Another concern regarding the ICC’s application of the contextual element relates to its failure to connect the pattern of criminal conduct to the crimes with which the accused is charged.[136] In this way, the Court can establish the context element without ascertaining a material link between the accused’s conduct and the collective act. This seemingly goes against the text of the Elements of Crimes, which stipulates that the accused should have acted in the context of a pattern of similar conduct.
More generally, the ICC’s application of the contextual element also raises questions concerning its added value. In particular, it seems that the Court’s findings on the large scale and organised nature of violence add little to its evaluation of the accused’s genocidal intent.[137] After all, this evaluation already takes account of the pattern of crimes committed. In fact, the Court in this respect even takes pains to determine whether the accused acted in the context of a specifically genocidal campaign.
The previous analysis of ICC case law shows that the genocidal intent and contextual element ensure that the accused’s acts and intentions are embedded in a collective act. Although we cannot yet determine the specifics of the Court’s practice, it can be expected that the contextual embedding of genocide will vary depending on the factual circumstances of the case under consideration. The accused’s position of authority and control will likely play a particularly important role in this respect. After all, in cases against high-level accused with complete control over the forces engaging in violent actions, the accused’s individual intent will coincide with the establishment of a genocidal campaign. This allows for ascertaining the contextual embedding of genocide through the genocidal intent element. The ICC can thereby focus on the acts and utterances of the accused and the policies that he pursued. By contrast, in cases against
low-ranking accused, the Court will probably look beyond such individual circumstances. In these cases, the contextual element can play a more prominent function by requiring that the Court takes account of circumstantial evidence and links the accused’s actions to a campaign of collective violence. It seems difficult to capture this varied scheme exclusively in terms of either the
goal-oriented or the structure-based model.

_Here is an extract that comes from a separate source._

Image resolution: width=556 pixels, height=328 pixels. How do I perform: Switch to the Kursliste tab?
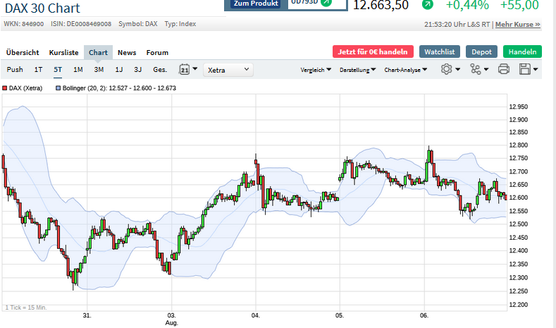point(63,52)
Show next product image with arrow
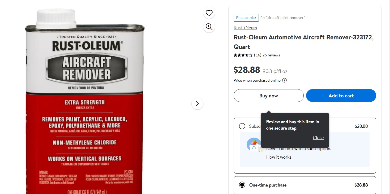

The previous case law analyses show that the ad hoc tribunals and the ICC establish genocide on the basis of various individual, contextual, subjective and objective circumstances. The courts’ assessment of these circumstances depends on the facts of the specific case under consideration and on the challenges that these facts present. For example, in some cases the acts and utterances of the individual accused are emphasised, whereas in other cases the focus is on the course and purpose of the collective act in which the accused operated.
As a result, significant variations emerge insofar as it concerns the
nature and scope of the collective violence (for example, relevance of
non-destructive acts) and the linkages between this violence, on the one hand, and the indicted crimes and the individual accused, on the other (for example, knowledge or position). Given this interplay between law and facts, the type and level of genocide’s contextual embedding differ per case. Genocide can therefore not be seen as a predetermined and fixed legal concept. Instead, the meaning of genocide is context-dependent and remains susceptible to a gradual case-by-case development. This makes it difficult to capture the courts’ contextual embedding of genocide in one uniform standard and to denote in general terms whether emphasis is placed on the accused’s purpose or the context of violence in which he participated.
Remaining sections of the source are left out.